KEY POINTS:
John Key is not the first and won't be the last politician to suggest young crims be put back on the straight-and-narrow through discipline-inducing stints of military training. But he may be one who actually gets a political dividend from resurrecting this old chestnut.
The threat of boot camp as a serious answer to youth crime may have provoked scoffing noises in the Beehive. But it is right in tune with the mood of an electorate deeply disturbed by a rash of violent assaults and homicides and casting around for solutions.
Key's latest state of the nation address may therefore resonate with voters in a similar fashion to Don Brash's Orewa address on race, although to nowhere near the same magnitude.
Key's speech has a very different job to do. Brash's speech was all about making shock waves rather than offering solutions. Key's, as the opening salvo in election year, was always going to be judged in terms of firm, workable policy.
Labour believes National's leader is highly vulnerable to accusations of substance-deficiency.

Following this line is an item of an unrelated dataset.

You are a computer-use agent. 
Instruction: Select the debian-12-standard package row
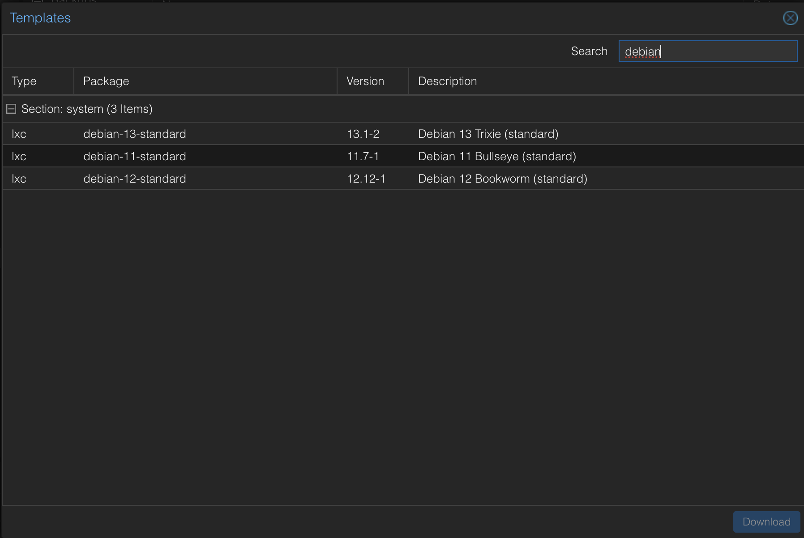point(134,179)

The speech is all about destroying that avenue of attack by having Key offering a bucketful of ideas in a narrow area of focus.

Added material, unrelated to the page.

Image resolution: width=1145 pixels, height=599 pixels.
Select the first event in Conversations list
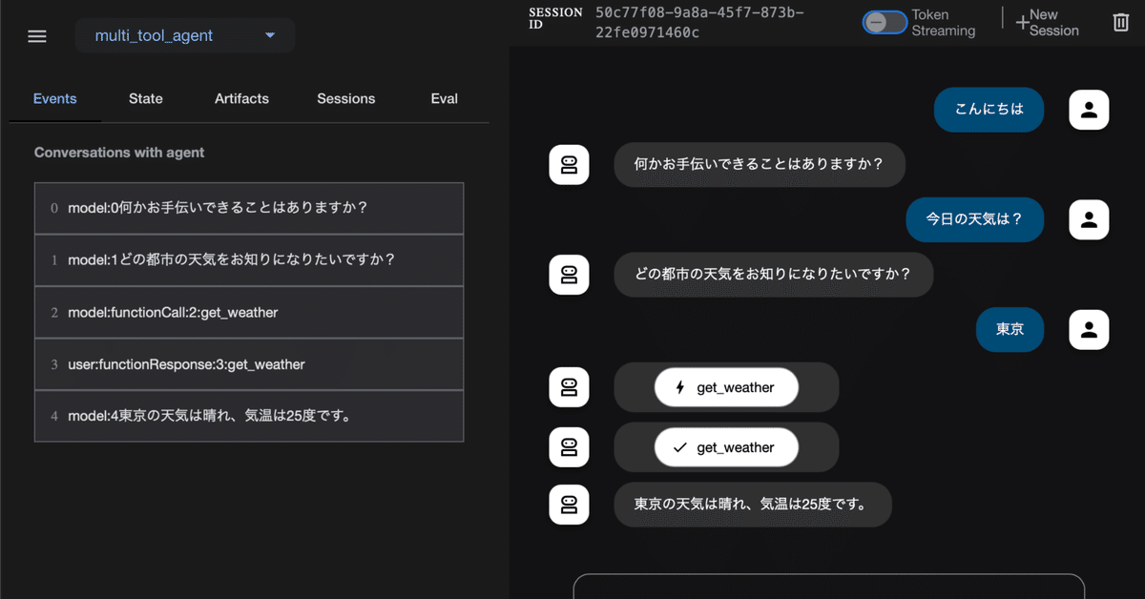click(x=248, y=208)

The speech is therefore overflowing with policy initiatives covering youth training and youth crime way beyond the headline-catching promises to give young offenders a dose of boot camp alongside incentives to keep school-leavers studying rather than drifting into unemployment.
However, the policy detail also reflects National's far more disciplined approach to policy development than was the case with some of the skimpy policies released at the 2005 election.

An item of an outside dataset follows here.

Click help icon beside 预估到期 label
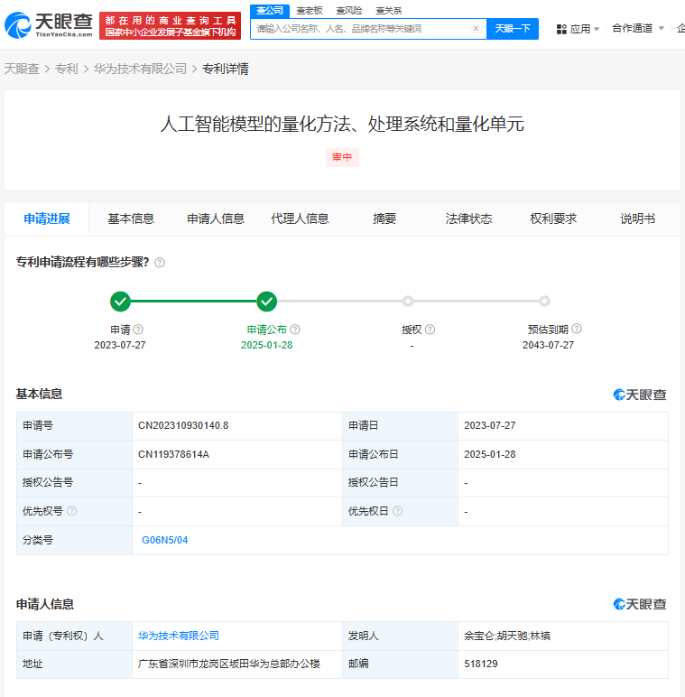Viewport: 685px width, 697px height. coord(577,330)
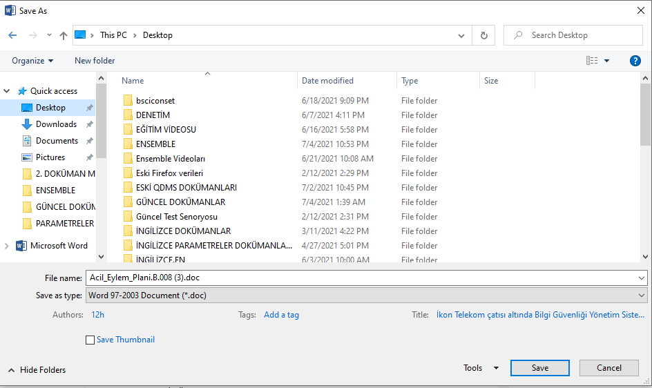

The speech thus bears the confident sound of a Government-in-waiting, rather than an Opposition looking for something new to say.
The speech not only attacks Labour. It takes the fight right into Labour territory in the same fashion Key did with last year's reference to the "underclass". It seeks to prise away blue-collar conservatives whose attachment to Labour is weakening in supposed Labour strongholds like crime-ridden South Auckland.
But its pitch for votes in the centre-ground does not compromise traditional National Party principles. If anything, it underscores them.
Of course, talking tough on law and order has always been an easy means for a conservative politician to find a wider audience.
The difference with this speech is that National is not pretending it has all the answers to youth crime. The speech is constructive rather than merely offering criticism for criticism's sake. Key lets the policy ideas do the talking rather than relying on overblown rhetoric.
No matter that National's new Youth Guarantee policy offering free courses in polytechnics and other training institutions so that 16 and 17-year-olds go into training if they leave school has been borrowed - name included - from Australia. Key has stolen a march on Labour which has talked, but only talked of similarly ensuring young people leaving school without qualifications get further education or training.
By remarkable coincidence, Helen Clark had chosen to make Labour's plans for further youth training and education the centrepiece of her election-year scene-setting speech this morning. The Prime Minister could well outbid Key with a broader package of measures to enhance "youth opportunity".
But it will be a pyrrhic victory for Clark if youth crime and Key's response to that ends up dominating the rest of the week's political agenda instead.